Although Fermi energy and fermi Level is discussed many times on this website. Still, I have some doubt. What I Understand is

Fermi Energy is the difference highest occupied state and lowest occupied state at 0k.

Fermi Level is the state for which there is a 50% probability of occupation.

  1. This definition of Fermi energy is valid only for the system in which electrons are free (metals or superconductor), or any system.

For the intrinsic semiconductor at 0k,

  1. Is fermi energy and Fermi level both are equal? (I don't know)

  2. If Yes, then the value of this fermi energy is the same as derived for free electrons system (metal) as $\frac{\hbar^2}{2m}(\frac{3\pi^2N}{V})^{2/3}$ and

  3. In one of the answers (here) it is written that the Fermi energy falls in the band gap If it is a highest occupied state, then how it can fall on bandgap. The energy states in the bandgap are not permissible.
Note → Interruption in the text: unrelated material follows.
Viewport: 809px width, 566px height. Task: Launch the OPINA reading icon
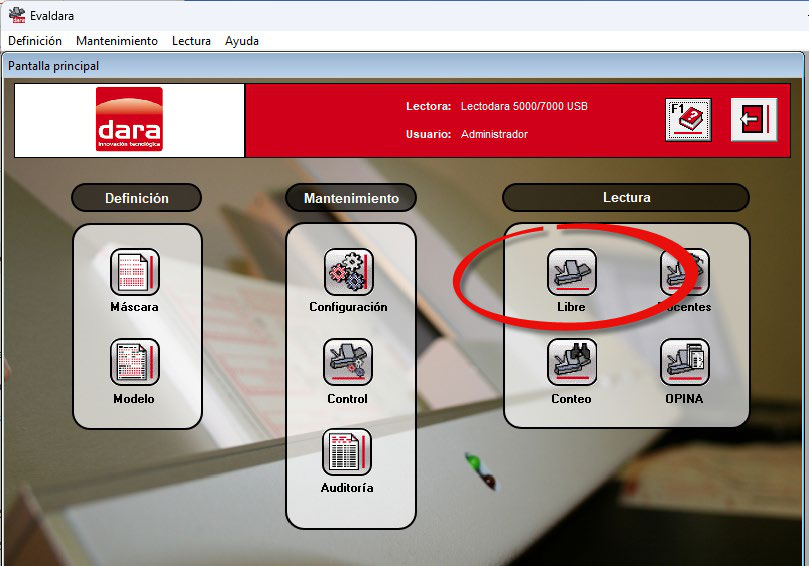coord(685,362)
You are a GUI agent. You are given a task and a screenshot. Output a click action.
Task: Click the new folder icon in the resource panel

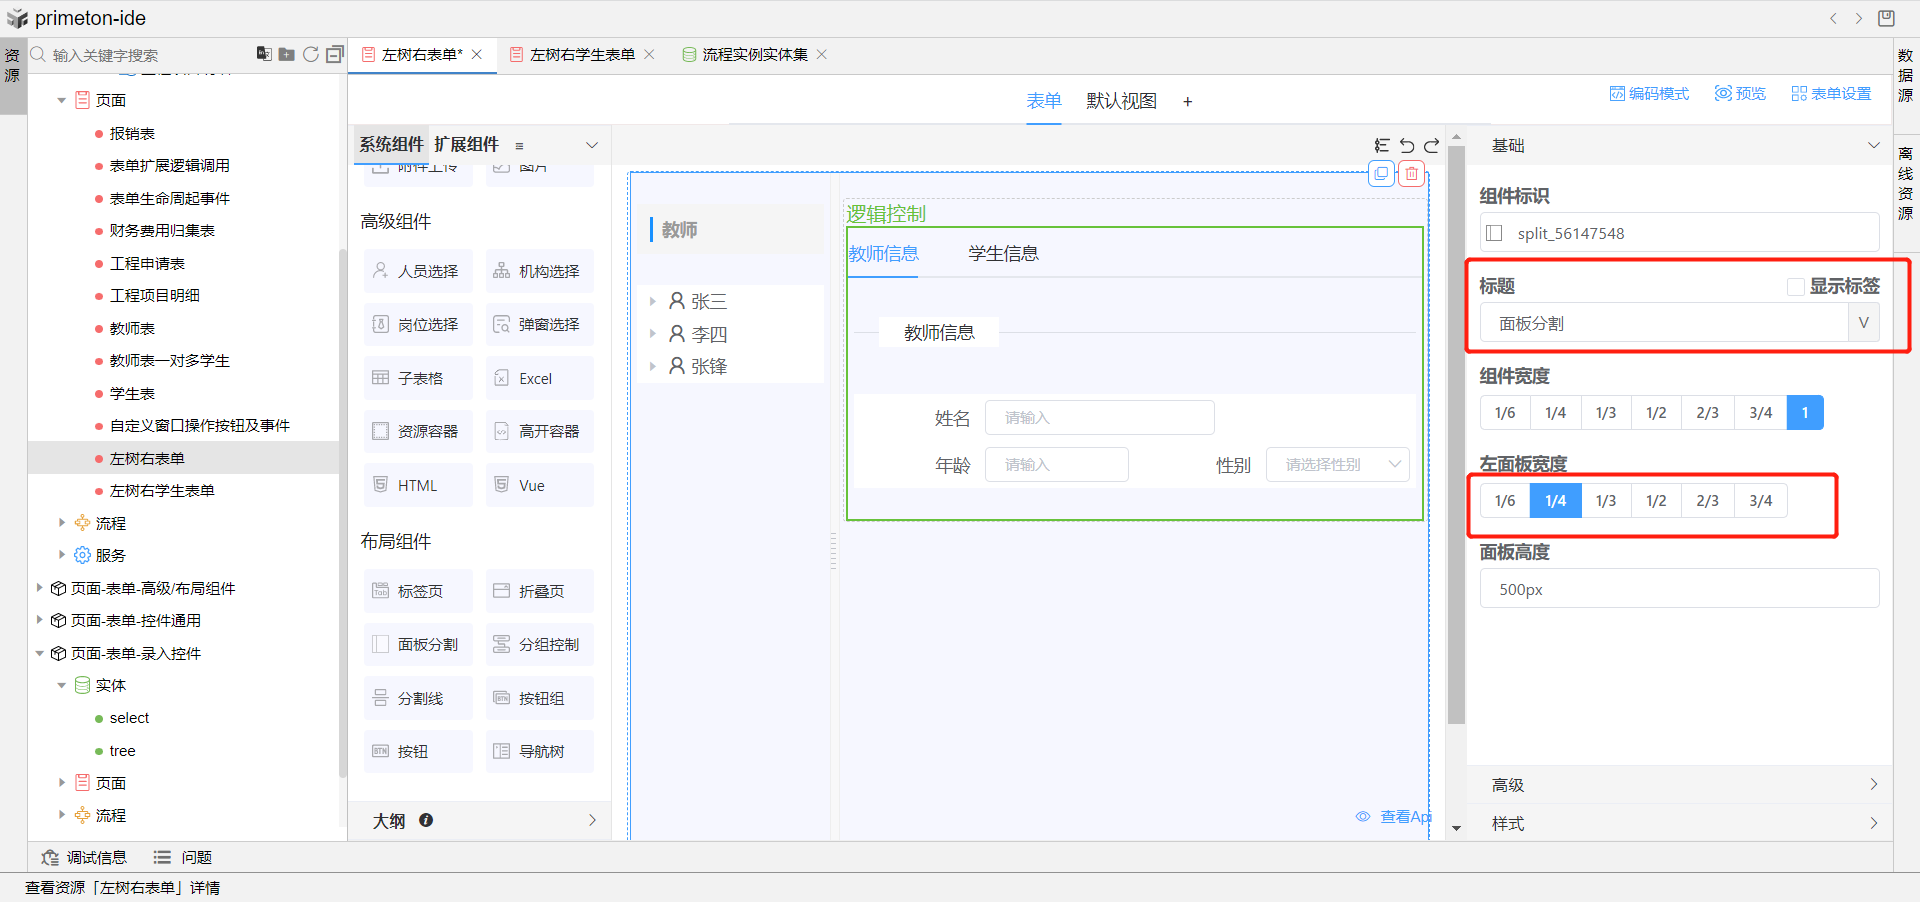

  4. If No, then what is the significance of Fermi energy for semiconductors? I think it should lie in the valence band?

  5. Some formula we use in solid state semiconductors like $$E_{\mathrm{F}} == \frac{E_{\mathrm{CB}} - E_{\mathrm{VB}}}{2} + \frac{3}{4} k_\mathrm{B} T \ln(\frac{m_{\mathrm{CB}}^*}{m_{\mathrm{VB}}^*}) $$

Here the$E_f$ is fermi energy or fermi level?

  1. In kittel's, book It is has been mentioned that at 0 k the chemical potential equals fermi energy, here, is this fermi energy equals one that derived for metals. Also, I did not understand the significance of this line.

I am seriously confused. I will edit my question later after getting answer, I will make it more precise for future help.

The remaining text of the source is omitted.